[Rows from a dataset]
— begin —

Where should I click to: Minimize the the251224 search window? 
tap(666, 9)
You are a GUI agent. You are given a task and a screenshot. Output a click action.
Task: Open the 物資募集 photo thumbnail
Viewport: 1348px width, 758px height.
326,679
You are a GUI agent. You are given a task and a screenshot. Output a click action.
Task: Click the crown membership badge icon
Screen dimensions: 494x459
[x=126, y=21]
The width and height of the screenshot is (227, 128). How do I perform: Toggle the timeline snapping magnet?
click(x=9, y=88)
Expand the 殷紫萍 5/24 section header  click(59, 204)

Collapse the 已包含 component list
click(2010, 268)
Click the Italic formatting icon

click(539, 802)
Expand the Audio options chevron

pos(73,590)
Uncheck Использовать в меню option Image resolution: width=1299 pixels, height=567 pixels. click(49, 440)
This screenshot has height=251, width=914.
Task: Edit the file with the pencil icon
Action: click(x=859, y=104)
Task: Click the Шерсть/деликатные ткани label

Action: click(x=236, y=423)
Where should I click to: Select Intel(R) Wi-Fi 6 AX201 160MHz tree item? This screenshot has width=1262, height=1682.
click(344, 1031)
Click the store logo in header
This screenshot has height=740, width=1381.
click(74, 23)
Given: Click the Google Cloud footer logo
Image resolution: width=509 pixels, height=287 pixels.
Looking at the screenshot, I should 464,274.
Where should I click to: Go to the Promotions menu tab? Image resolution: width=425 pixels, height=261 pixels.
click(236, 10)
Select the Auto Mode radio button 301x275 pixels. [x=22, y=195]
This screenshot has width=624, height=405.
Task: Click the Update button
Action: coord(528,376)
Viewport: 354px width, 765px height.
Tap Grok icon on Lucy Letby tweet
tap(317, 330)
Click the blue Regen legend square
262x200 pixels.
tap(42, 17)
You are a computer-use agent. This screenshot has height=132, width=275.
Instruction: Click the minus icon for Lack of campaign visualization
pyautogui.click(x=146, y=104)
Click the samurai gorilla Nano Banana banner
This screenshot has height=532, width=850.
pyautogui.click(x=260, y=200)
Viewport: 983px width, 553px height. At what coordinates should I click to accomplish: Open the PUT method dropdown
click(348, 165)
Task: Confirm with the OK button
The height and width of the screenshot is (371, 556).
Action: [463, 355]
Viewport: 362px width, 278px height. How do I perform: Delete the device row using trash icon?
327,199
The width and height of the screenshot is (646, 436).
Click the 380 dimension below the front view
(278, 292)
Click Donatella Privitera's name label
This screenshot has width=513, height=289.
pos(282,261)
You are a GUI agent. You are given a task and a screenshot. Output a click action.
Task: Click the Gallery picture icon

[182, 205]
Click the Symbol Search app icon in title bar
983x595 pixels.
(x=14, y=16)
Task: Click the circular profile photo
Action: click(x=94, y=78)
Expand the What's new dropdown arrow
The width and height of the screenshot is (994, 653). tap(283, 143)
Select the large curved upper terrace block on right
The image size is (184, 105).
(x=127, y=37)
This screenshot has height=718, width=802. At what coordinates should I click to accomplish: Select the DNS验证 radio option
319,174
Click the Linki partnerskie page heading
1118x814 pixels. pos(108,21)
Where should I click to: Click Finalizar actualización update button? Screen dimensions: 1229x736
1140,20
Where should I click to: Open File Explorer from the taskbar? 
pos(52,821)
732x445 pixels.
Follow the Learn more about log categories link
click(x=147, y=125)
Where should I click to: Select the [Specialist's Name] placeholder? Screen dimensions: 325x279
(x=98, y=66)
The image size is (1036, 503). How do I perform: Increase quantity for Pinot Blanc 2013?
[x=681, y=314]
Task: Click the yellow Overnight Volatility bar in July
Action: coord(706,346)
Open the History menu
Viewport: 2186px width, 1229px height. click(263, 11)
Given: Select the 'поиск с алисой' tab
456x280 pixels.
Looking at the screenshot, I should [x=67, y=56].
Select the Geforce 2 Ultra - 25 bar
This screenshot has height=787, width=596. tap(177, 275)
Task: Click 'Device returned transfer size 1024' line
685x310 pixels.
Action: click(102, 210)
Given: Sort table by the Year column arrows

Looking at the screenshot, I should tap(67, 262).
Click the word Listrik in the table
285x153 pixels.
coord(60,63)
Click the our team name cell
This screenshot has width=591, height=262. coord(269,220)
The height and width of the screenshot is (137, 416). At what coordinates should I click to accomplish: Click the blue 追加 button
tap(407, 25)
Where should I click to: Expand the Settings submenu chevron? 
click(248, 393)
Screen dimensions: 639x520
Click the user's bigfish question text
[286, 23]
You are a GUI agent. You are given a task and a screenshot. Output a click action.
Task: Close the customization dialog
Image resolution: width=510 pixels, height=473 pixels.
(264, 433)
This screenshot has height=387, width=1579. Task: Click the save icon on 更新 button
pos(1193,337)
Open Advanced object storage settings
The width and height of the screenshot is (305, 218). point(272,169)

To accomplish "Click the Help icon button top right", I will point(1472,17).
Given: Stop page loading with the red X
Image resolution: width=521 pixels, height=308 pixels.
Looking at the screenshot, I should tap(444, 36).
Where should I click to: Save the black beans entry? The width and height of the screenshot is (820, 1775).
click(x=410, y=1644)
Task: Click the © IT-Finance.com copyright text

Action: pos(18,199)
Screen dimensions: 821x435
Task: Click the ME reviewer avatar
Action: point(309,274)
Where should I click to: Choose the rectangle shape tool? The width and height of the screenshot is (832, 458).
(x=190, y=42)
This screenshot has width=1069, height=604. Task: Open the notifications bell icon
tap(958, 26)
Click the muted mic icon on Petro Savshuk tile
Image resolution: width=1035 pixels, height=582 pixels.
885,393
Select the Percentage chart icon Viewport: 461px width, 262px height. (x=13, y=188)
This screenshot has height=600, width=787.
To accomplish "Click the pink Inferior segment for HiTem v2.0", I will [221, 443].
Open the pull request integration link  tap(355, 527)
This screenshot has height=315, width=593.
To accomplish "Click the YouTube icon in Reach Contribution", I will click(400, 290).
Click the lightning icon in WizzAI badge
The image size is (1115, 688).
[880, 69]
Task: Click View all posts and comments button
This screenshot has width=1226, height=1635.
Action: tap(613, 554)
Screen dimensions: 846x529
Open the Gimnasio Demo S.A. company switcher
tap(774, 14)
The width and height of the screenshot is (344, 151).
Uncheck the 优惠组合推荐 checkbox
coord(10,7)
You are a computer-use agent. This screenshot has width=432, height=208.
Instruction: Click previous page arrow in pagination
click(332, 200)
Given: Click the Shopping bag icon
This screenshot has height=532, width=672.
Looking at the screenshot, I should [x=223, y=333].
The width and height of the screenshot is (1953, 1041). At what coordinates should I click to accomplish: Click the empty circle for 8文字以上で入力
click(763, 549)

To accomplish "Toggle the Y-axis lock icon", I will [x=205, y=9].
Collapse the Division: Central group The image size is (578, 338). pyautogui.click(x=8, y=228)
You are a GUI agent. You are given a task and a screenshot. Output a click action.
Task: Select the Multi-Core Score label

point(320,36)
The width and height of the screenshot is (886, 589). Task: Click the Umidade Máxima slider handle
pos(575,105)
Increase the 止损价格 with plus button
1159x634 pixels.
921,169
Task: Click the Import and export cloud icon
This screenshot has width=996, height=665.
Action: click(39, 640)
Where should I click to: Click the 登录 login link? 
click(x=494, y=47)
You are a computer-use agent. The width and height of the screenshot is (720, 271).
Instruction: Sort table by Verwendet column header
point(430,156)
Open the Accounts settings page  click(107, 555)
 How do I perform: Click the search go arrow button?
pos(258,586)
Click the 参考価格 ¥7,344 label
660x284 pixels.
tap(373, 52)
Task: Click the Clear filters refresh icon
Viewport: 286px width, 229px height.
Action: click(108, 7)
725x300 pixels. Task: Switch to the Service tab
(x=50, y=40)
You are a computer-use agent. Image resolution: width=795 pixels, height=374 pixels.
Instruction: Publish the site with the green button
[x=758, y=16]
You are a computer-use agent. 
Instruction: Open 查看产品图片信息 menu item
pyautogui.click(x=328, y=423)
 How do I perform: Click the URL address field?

— end —

:: What is asked ::
From the records above, pull out word for word everything from the line containing "Expand the What's new dropdown arrow" down to the line containing "The width and height of the screenshot is (305, 218).", including both of those lines.

:: Result for this task ::
Expand the What's new dropdown arrow
The width and height of the screenshot is (994, 653). tap(283, 143)
Select the large curved upper terrace block on right
The image size is (184, 105).
(x=127, y=37)
This screenshot has height=718, width=802. At what coordinates should I click to accomplish: Select the DNS验证 radio option
319,174
Click the Linki partnerskie page heading
1118x814 pixels. pos(108,21)
Where should I click to: Click Finalizar actualización update button? Screen dimensions: 1229x736
1140,20
Where should I click to: Open File Explorer from the taskbar? 
pos(52,821)
732x445 pixels.
Follow the Learn more about log categories link
click(x=147, y=125)
Where should I click to: Select the [Specialist's Name] placeholder? Screen dimensions: 325x279
(x=98, y=66)
The image size is (1036, 503). How do I perform: Increase quantity for Pinot Blanc 2013?
[x=681, y=314]
Task: Click the yellow Overnight Volatility bar in July
Action: coord(706,346)
Open the History menu
Viewport: 2186px width, 1229px height. click(263, 11)
Given: Select the 'поиск с алисой' tab
456x280 pixels.
Looking at the screenshot, I should [x=67, y=56].
Select the Geforce 2 Ultra - 25 bar
This screenshot has height=787, width=596. tap(177, 275)
Task: Click 'Device returned transfer size 1024' line
685x310 pixels.
Action: click(102, 210)
Given: Sort table by the Year column arrows

Looking at the screenshot, I should tap(67, 262).
Click the word Listrik in the table
285x153 pixels.
coord(60,63)
Click the our team name cell
This screenshot has width=591, height=262. coord(269,220)
The height and width of the screenshot is (137, 416). At what coordinates should I click to accomplish: Click the blue 追加 button
tap(407, 25)
Where should I click to: Expand the Settings submenu chevron? 
click(248, 393)
Screen dimensions: 639x520
Click the user's bigfish question text
[286, 23]
You are a GUI agent. You are given a task and a screenshot. Output a click action.
Task: Close the customization dialog
Image resolution: width=510 pixels, height=473 pixels.
(264, 433)
This screenshot has height=387, width=1579. Task: Click the save icon on 更新 button
pos(1193,337)
Open Advanced object storage settings
The width and height of the screenshot is (305, 218). point(272,169)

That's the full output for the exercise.